Am Samstag wird in Afghanistan ein neues Parlament gewählt. Frei und fair wird die Abstimmung nicht.

Berlin - Manchmal attackieren sie nur die Plakate, manchmal auch die Kandidaten selbst. An diesem Samstag wählen die Afghanen zum zweiten Mal seit dem Sturz der Taliban 2001 ein Parlament, und auch diesmal leben die Bewerber für die 249 Sitze in der Volksvertretung gefährlich. Mehrere Kandidaten wurden ermordet, viele haben ihren Wahlkampf aus Angst vor Angriffen abgebrochen. Hinter den Anschlägen und Drohungen stehen aber nicht nur die Taliban, die es besonders auf weibliche Kandidaten abgesehen haben. Oft sind auch persönliche Rivalitäten der Grund – und manchmal schlicht wirtschaftliche Interessen, denn ein Parlamentssitz lässt sich in Afghanistan leicht versilbern.

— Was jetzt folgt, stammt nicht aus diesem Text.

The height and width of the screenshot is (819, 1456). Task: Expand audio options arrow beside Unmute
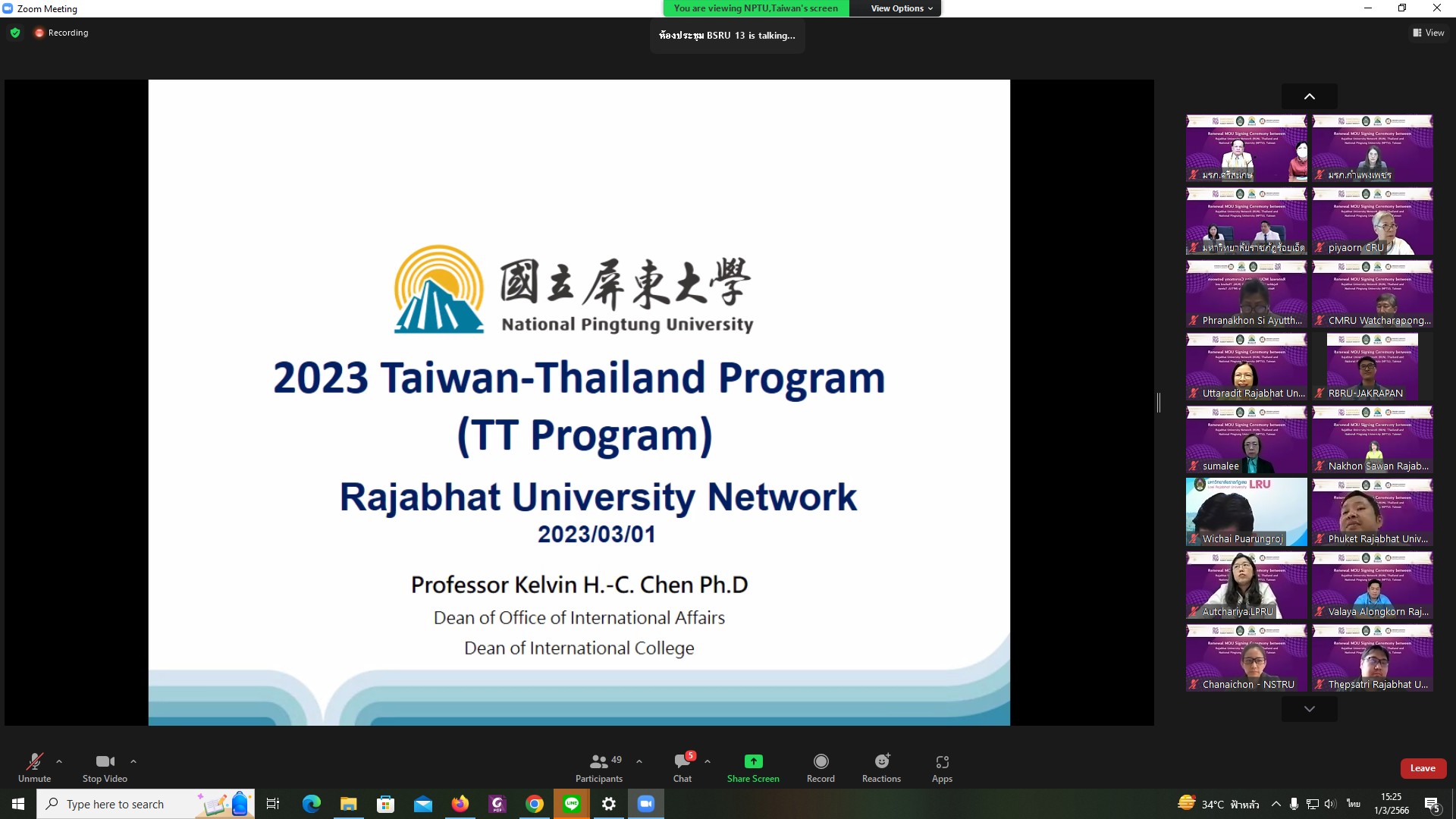pyautogui.click(x=59, y=761)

Manche der insgesamt fast 2600 Kandidaten treten offenbar überhaupt nur an, um sich ihre Kandidatur abkaufen zu lassen. So berichtet ein Bewerber aus Kabul, ihm seien 200 000 US-Dollar geboten worden, wenn er sich zurückzieht und eine Wahlempfehlung für den Konkurrenten abgibt. „Es hat sich in Afghanistan noch keine Rechtskultur entwickelt, wie wir sie in Europa kennen“, sagt Martine van Bijlert, Kodirektorin des Afghanistan Analysts Networks, eines Zusammenschlusses unabhängiger Afghanistanexperten. Sie hat mit vielen Kandidaten gesprochen und deren Aussagen in einem Wahl-Blog dokumentiert.

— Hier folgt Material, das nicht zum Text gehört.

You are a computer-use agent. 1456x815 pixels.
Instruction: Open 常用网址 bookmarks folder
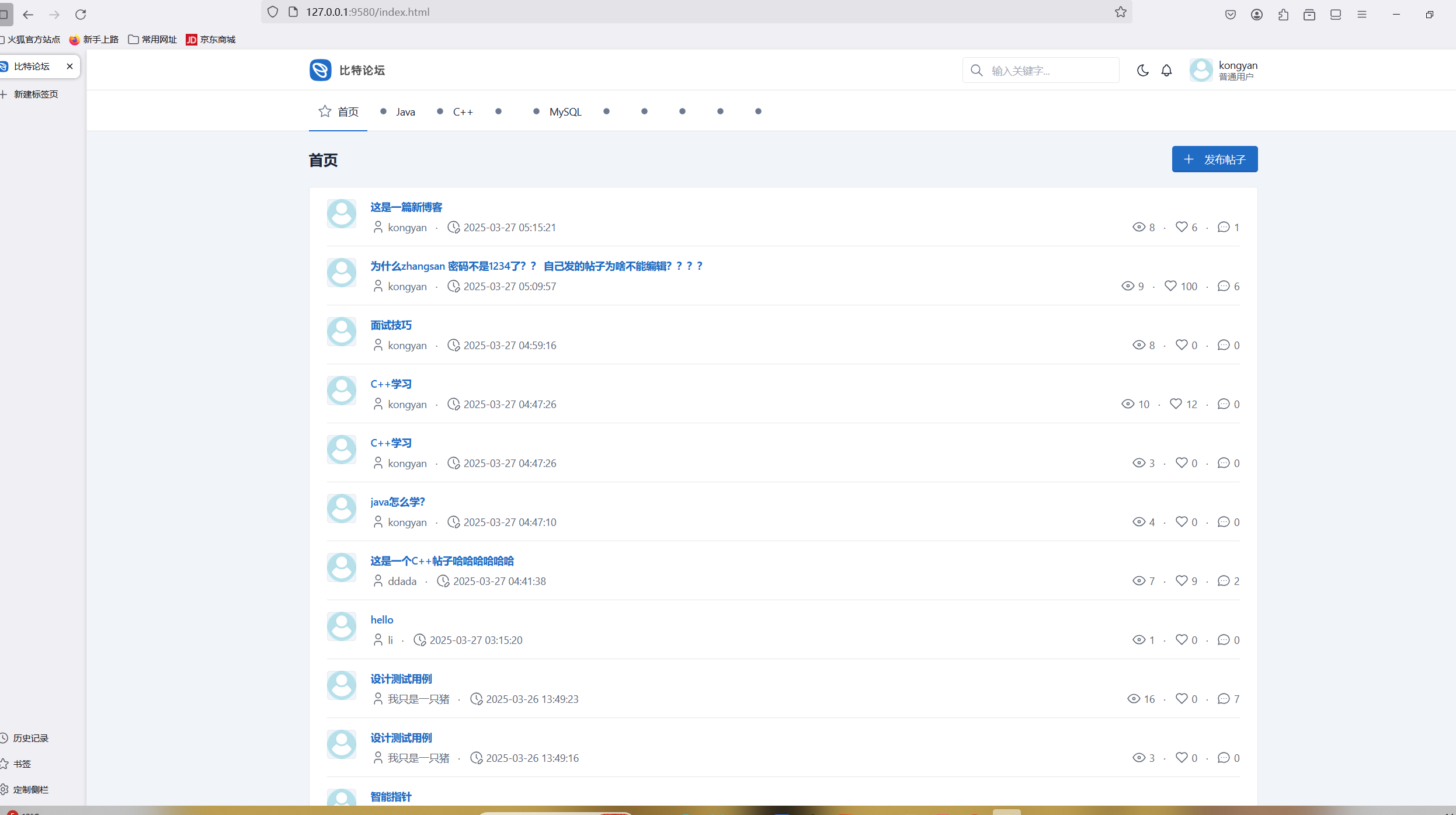153,40
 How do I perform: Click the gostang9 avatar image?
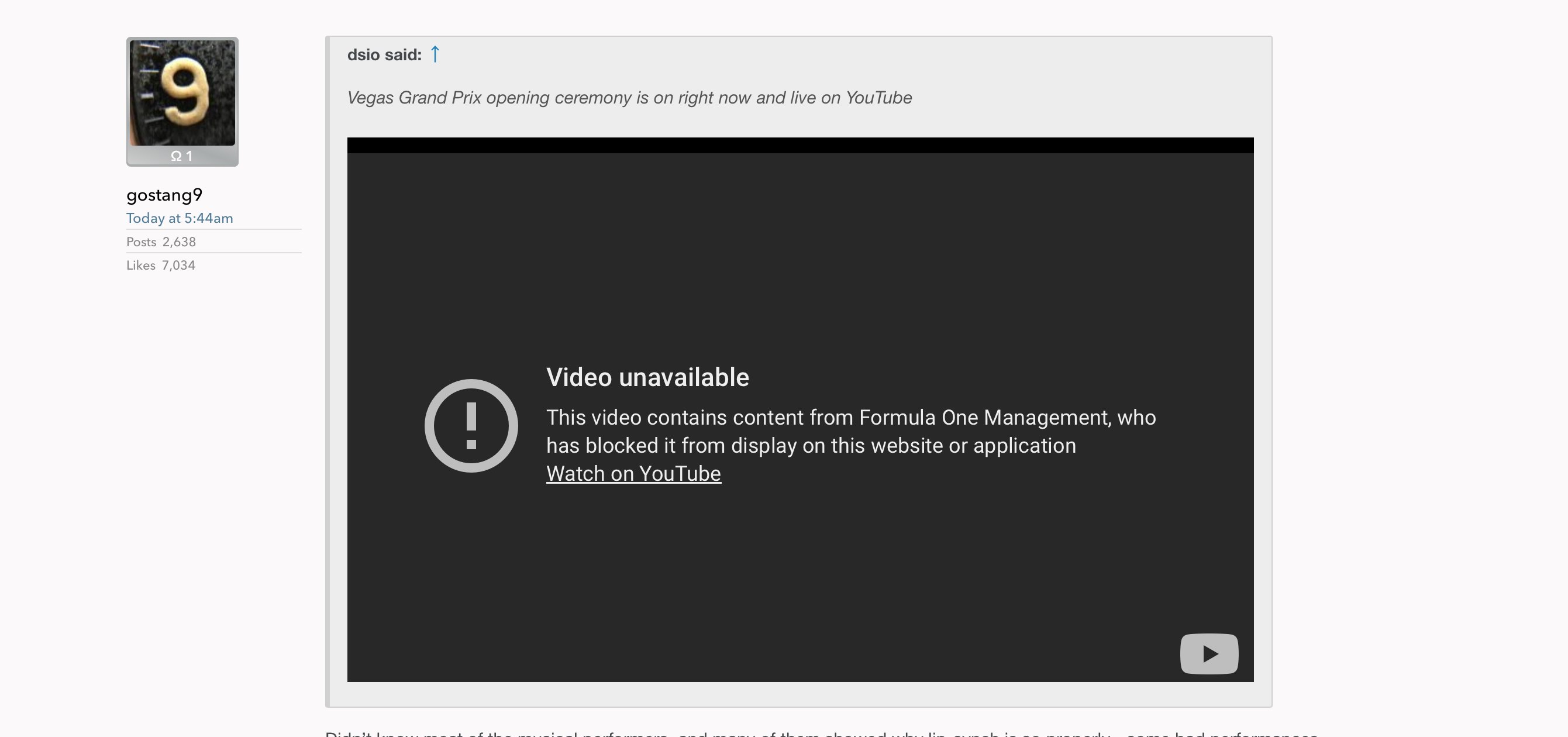pyautogui.click(x=182, y=92)
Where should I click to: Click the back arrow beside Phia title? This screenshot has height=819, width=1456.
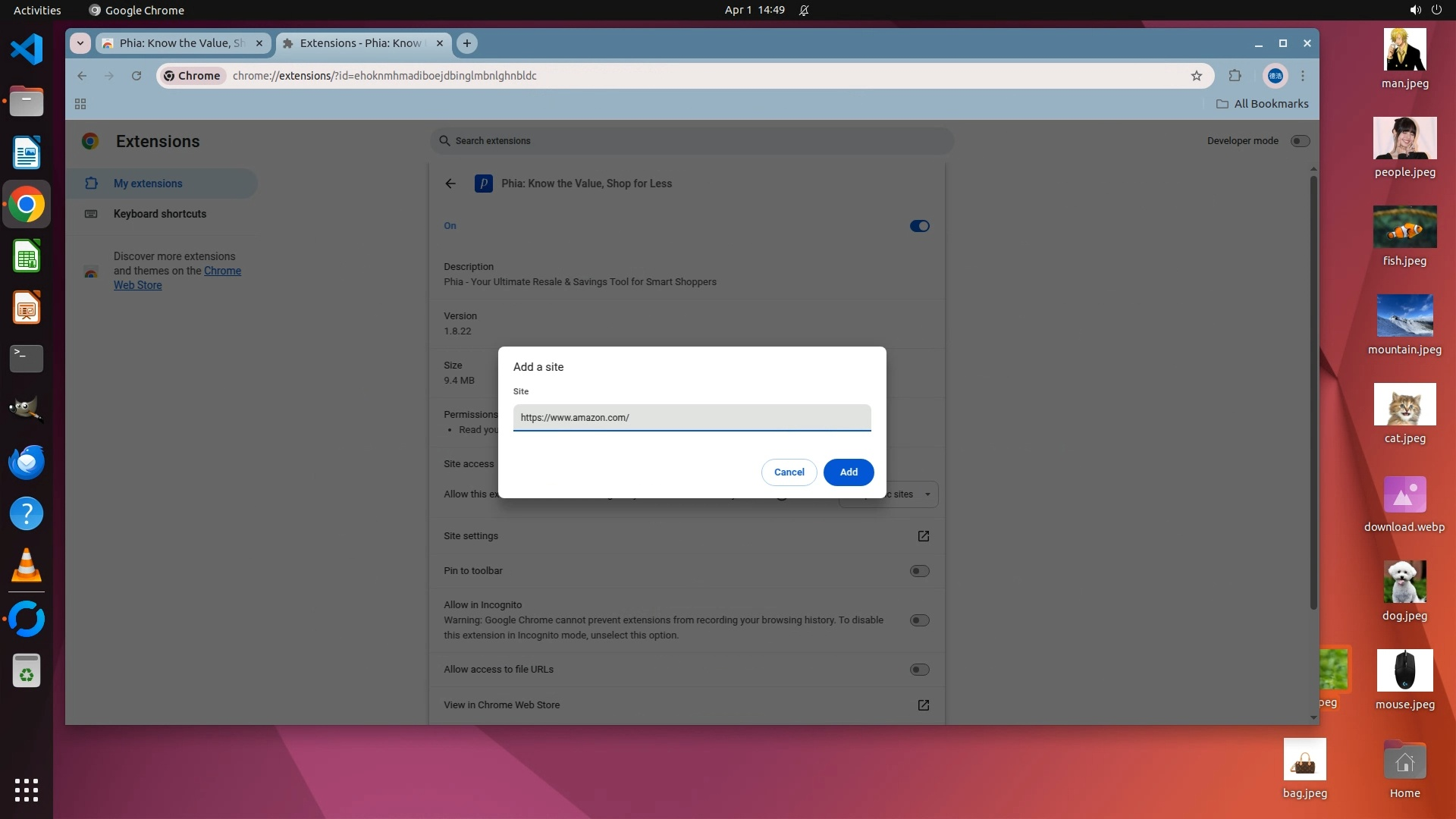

Der Aufwand für die Wahl ist immens, die Schwierigkeiten sind es auch: 6000 Wahllokale gibt es, viele davon in abgelegenen Gegenden. Mancherorts müssen die Urnen per Esel transportiert werden, 700 Wahllokale sind nur aus der Luft zu erreichen. Im besonders umkämpften Osten des Landes wird jedes sechste Wahllokal geschlossen bleiben. „Die Sicherheitsbehörden sagen, dass es unmöglich sein wird, diese Zentren zu öffnen“, erklärte der Chef der unabhängigen Wahlkommission, Mohammed Fazel Manawi.

In das Parlament werden ausschließlich Einzelpersonen gewählt. Parteien sind in Afghanistan zwar nicht verboten, doch sie spielen im politischen Leben praktisch keine Rolle. Selbst die ehemals einflussreiche Nordallianz ist längst zerfallen und keine ernst zu nehmende Opposition für Präsident Hamid Karsai und seine Entourage mehr.

Auch sonst lässt sich die Wahl kaum mit europäischen Standards vergleichen. Wie schon bei der Präsidentschaftswahl im vergangenen Jahr dürfte es wieder zu massiven Fälschungsversuchen kommen. Es gebe viele Gegenden, in denen aufgrund der Sicherheitslage kaum eine Kontrolle stattfinde, sagt van Bijlert. Dort könnten die Urnen leicht manipuliert werden. Außenminister Guido Westerwelle (FDP) sagte am Montag, der Wille der Bürger in Afghanistan müsse frei zum Ausdruck kommen können. Experten kritisieren jedoch, dass EU und OSZE weniger Beobachter nach Afghanistan entsenden als zur Präsidentschaftswahl 2009. Unter diesen Umständen sei „nicht einmal eine stichprobenhafte repräsentative Wahlbeobachtung zu erwarten“, folgern Wissenschaftler der Stiftung Wissenschaft und Politik in einer Studie.

In diplomatischen Kreisen in Kabul heißt es, Karsai sei bestrebt, möglichst viele eigene Leute ins Parlament zu bringen. Denn das hat zwar weniger Befugnisse als etwa der Bundestag, „doch die Abgeordneten können Karsai das Leben ganz schön schwer machen“, sagt van Bijlert. So weigerte sich das Parlament Anfang des Jahres, Karsais Kabinett abzusegnen. Mehrmals lehnte es Minister ab, weil ihnen Kriegsverbrechen vorgeworfen werden oder sie als korrupt gelten. Genutzt hat das am Ende wenig. Karsai besetzte die Ministerien einfach mit geschäftsführenden Ressortchefs.